Cracticus is a genus of butcherbirds native to Australasia. They are large songbirds, being between 30 and 40 cm in length. Their colour ranges from black-and-white to mostly black with added grey plumage, depending on the species. They have a large, straight bill with a distinctive hook at the end which is used to skewer prey. They have high-pitched complex songs, which are used to defend their essentially year-round group territories: unlike birds of extratropical Eurasia and the Americas, both sexes sing prolifically.

==Taxonomy==
The genus Cracticus was introduced by the French ornithologist Louis Pierre Vieillot in 1816 with the hooded butcherbird (Cracticus cassicus) as the type species. The name is from the Ancient Greek kraktikos meaning "noisy" or "clamorous".

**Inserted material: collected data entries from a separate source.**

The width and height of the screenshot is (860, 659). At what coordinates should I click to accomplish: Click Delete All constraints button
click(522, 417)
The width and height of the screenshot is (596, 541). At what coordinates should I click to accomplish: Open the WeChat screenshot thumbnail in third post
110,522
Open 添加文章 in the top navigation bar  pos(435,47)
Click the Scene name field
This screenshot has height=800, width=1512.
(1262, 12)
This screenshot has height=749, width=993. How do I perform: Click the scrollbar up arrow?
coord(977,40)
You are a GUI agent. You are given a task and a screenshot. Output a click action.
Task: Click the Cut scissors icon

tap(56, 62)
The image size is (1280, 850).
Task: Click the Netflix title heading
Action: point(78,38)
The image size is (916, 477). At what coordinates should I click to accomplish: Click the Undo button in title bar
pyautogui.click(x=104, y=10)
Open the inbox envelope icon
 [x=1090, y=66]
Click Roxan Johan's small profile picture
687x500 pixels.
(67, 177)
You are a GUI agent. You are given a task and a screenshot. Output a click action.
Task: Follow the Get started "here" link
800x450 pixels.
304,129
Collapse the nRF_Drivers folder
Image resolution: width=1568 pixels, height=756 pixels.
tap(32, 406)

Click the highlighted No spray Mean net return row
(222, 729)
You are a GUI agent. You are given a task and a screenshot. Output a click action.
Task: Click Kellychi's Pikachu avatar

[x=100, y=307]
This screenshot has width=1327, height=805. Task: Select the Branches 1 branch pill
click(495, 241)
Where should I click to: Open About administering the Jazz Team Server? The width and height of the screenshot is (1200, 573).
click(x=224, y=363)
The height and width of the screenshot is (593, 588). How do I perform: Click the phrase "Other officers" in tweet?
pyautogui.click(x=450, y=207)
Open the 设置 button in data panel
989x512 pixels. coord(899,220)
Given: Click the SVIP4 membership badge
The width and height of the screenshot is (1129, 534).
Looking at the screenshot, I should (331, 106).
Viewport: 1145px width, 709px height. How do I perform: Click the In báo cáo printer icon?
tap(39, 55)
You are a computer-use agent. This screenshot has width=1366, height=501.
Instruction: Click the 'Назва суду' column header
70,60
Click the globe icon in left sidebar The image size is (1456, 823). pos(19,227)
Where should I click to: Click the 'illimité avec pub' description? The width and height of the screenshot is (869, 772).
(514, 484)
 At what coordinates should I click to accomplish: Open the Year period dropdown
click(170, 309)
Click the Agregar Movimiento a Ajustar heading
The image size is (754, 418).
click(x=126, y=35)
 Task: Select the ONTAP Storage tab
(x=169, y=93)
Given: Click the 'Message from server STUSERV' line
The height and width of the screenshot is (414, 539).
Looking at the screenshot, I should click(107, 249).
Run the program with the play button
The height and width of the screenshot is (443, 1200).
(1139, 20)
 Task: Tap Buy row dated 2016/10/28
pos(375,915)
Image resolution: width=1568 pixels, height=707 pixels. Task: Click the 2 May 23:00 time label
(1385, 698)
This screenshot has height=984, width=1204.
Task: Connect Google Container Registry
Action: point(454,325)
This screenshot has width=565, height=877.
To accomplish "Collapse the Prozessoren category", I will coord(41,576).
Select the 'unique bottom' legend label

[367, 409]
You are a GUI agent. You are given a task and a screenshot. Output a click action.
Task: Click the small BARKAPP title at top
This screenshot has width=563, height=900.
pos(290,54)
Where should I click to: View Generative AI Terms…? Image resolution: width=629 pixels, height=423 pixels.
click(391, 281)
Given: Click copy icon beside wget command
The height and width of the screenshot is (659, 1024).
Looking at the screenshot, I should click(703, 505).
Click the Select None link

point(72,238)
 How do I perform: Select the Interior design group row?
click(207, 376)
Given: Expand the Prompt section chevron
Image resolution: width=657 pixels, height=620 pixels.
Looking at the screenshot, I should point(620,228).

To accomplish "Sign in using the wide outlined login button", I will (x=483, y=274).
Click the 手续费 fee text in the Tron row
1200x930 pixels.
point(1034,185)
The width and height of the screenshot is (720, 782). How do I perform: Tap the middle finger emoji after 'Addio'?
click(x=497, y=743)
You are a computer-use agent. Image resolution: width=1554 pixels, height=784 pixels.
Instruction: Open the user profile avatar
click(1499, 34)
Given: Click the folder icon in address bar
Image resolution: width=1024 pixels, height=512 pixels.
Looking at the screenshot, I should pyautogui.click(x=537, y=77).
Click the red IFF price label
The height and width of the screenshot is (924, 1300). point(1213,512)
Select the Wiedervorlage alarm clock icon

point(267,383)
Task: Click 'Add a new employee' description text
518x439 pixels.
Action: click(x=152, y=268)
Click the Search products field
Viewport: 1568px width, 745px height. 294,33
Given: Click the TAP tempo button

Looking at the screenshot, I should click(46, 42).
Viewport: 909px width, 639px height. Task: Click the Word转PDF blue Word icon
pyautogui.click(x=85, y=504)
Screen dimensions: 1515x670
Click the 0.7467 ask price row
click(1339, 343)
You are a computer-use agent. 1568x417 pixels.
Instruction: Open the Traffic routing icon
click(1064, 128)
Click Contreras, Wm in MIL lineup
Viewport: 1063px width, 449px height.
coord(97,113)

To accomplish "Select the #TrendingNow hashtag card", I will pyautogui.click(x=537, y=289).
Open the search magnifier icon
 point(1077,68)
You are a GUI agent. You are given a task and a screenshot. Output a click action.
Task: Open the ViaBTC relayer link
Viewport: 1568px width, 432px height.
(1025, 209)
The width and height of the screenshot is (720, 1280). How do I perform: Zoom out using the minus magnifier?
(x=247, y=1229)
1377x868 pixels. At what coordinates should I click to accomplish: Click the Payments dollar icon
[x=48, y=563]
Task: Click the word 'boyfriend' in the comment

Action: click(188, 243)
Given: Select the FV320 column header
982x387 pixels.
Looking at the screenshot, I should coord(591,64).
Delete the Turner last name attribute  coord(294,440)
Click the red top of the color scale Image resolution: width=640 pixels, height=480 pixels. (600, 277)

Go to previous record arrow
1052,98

Together with three species of currawong (Strepera) and two species of Peltops, the black butcherbird (Melloria quoyi), and the Australian magpie (Gymnorhina tibicen), they form the subfamily Cracticinae within the family Artamidae.

The genus contains six species:

| Image | Scientific name | Common name | Distribution |
|---|---|---|---|
|  | Cracticus torquatus | Grey butcherbird | Australia |
|  | Cracticus argenteus | Silver-backed butcherbird | northern Australia |
|  | Cracticus cassicus | Hooded butcherbird | New Guinea. |
|  | Cracticus louisiadensis | Tagula butcherbird | Tagula Island in Papua New Guinea. |
|  | Cracticus mentalis | Black-backed butcherbird | southern New Guinea and Cape York Peninsula. |
|  | Cracticus nigrogularis | Pied butcherbird | Australia. |

The black butcherbird, Melloria quoyi, is sometimes called Cracticus quoyi.

==Biology==
They are insect eaters for the most part, but will also feed on small lizards and other vertebrates. They get their name from their habit of impaling captured prey on a thorn, tree fork, or crevice. This "larder" is used to support the victim while it is being eaten, to store prey for later consumption, or to attract mates.

They are the ecological counterparts of the shrikes, mainly found in Eurasia and Africa, which are only distantly related, but share the "larder" habit; shrikes are also sometimes called "butcherbirds". They live in a variety of habitats from tropical rainforest to arid shrubland. Like many similar species, they have adapted well to urbanisation and can be found in leafy suburbs throughout Australia. They are opportunistic, showing little fear and readily taking food offerings to the point of becoming semi-tame.

Females lay between two and five eggs in a clutch, with the larger clutch sizes in more open-country species. Except in the rainforest-dwelling hooded and black butcherbirds, cooperative breeding occurs, with many individuals delaying dispersal to rear young. The nest is made from twigs, high up in a fork of a tree. The young will remain with their mother until almost fully grown. They tend to trail behind their mother and "squeak" incessantly while she catches food for them.